Gloves could have been old pick & mix from woolworths
Second crew, No gloves, no masks. When I spoke to them they just seemed to accept they would be getting it & very little to passing it on.
The NHS has been shat on from a great height & this is crap. Maybe the NHS should approach the makers of Silent Witness & other crime scene dramas and get hold of their suits.

Fuck sake key workers deserve better!!!

That's bad, when my pregnant niece had to call 999 last week, one paramedic went in with full bio-hazard suit on (space suit type), but the other had to stay outside, because they had no PPE.
 
I have colleagues bringing in goggles they've bought on amazon. We had visors finally arrive on Friday last week. Friday was the day I developed symptoms, around 10 days after seeing my first case, and scrupulous use of our ppe (flimsy apron, bare arms surgical mask, gloves)
 
That's bad, when my pregnant niece had to call 999 last week, one paramedic went in with full bio-hazard suit on (space suit type), but the other had to stay outside, because they had no PPE.

I've been told by paramedics that they're doing that to save on PPE.
 
I have colleagues bringing in goggles they've bought on amazon. We had visors finally arrive on Friday last week. Friday was the day I developed symptoms, around 10 days after seeing my first case, and scrupulous use of our ppe (flimsy apron, bare arms surgical mask, gloves)

Where did the visors come from, a medical supplier or one of the new manufacturers that are supposed to be making them now?
 
I turned up for work last night- got the wrong night- its tonight for 3 nights (doh!) Anyway the sister in charge gave me a surgical mask and said

"take that home with you and bring it in because they may run out by tomorrow night!" :eek:

The policy is that we wear them when within a meter of any patient. They last 6 hours and if there are not any more then I'll be going home cus I'm not a hero and self preservation in my priority.

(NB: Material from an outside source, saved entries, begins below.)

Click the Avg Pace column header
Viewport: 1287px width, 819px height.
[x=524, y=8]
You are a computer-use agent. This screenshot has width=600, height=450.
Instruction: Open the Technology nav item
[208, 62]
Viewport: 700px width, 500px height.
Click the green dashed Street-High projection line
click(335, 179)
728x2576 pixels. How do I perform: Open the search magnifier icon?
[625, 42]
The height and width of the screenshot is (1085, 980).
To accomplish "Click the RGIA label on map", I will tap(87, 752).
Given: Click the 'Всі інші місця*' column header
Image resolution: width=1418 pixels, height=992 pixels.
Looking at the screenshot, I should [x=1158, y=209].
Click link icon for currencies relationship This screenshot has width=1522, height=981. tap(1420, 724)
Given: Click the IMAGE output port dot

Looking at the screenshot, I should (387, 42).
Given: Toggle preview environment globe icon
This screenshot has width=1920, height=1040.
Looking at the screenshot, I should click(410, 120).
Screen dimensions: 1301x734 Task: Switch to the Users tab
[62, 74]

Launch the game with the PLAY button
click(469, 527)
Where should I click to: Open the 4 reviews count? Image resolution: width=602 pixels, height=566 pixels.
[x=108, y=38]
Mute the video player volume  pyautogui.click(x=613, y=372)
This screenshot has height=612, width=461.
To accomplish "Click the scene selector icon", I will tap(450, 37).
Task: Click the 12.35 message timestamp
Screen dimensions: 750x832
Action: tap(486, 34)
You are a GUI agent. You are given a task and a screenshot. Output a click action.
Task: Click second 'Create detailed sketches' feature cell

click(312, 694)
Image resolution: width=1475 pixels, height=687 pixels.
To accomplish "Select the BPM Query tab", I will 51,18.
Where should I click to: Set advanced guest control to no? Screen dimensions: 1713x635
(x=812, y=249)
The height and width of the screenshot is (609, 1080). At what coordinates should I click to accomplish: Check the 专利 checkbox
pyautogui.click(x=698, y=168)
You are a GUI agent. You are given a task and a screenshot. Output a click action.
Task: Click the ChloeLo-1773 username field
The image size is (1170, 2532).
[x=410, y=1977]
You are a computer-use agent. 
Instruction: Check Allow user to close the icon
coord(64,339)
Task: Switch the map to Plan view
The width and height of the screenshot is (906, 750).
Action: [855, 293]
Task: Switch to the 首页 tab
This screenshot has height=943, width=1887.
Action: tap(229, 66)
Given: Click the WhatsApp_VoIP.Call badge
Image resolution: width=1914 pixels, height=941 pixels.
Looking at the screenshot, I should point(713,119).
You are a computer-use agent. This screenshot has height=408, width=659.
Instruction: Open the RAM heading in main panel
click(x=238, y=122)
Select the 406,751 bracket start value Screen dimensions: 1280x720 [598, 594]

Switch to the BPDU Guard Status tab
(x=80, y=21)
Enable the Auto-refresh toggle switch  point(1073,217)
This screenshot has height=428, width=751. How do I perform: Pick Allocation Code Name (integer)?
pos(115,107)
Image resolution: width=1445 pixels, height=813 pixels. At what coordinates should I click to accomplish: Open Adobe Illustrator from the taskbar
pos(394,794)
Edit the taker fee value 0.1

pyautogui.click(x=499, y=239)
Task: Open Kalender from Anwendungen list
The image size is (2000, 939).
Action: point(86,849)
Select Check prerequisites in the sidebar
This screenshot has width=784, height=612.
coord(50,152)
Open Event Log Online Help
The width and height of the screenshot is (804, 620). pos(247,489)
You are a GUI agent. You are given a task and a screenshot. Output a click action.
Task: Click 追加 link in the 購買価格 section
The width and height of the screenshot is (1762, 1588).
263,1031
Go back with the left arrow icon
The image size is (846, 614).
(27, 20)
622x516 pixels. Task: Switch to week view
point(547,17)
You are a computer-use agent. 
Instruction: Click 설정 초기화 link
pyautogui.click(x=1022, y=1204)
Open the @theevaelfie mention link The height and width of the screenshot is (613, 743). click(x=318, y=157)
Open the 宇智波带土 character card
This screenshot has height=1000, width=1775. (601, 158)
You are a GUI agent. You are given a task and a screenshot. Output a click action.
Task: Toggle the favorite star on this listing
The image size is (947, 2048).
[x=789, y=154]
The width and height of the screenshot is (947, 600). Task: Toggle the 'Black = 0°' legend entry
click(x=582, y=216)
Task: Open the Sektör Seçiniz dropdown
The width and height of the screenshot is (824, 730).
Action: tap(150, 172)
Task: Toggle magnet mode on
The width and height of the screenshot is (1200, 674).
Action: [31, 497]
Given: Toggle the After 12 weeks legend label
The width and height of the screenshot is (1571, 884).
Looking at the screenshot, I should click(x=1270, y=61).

Masks with visors for stage 1 recovery when the patient is expelling aerosol particles, possibly needing suction and definitely 02.
This is for caring for patients not suspected or positive for c19.
 

In the letter, clinicians at Southend A&E note:

  • "PPE is being rationed", that "there is limited stock" and what is available is being "locked away from staff and not accessible"
  • Staff are said to be "petrified" working in the hospital and claim that most have not been tested for the virus
  • Staff also say that many "are reluctant to work in this [high-risk] area" because of safety issues "but continue to do so as we have the welfare of our patients foremost"
They warn chief executive Clare Panniker that if the standard and availability of PPE is not improved by "close of play" on 1 April, they will introduce "restricted services" in high-risk areas of the hospital.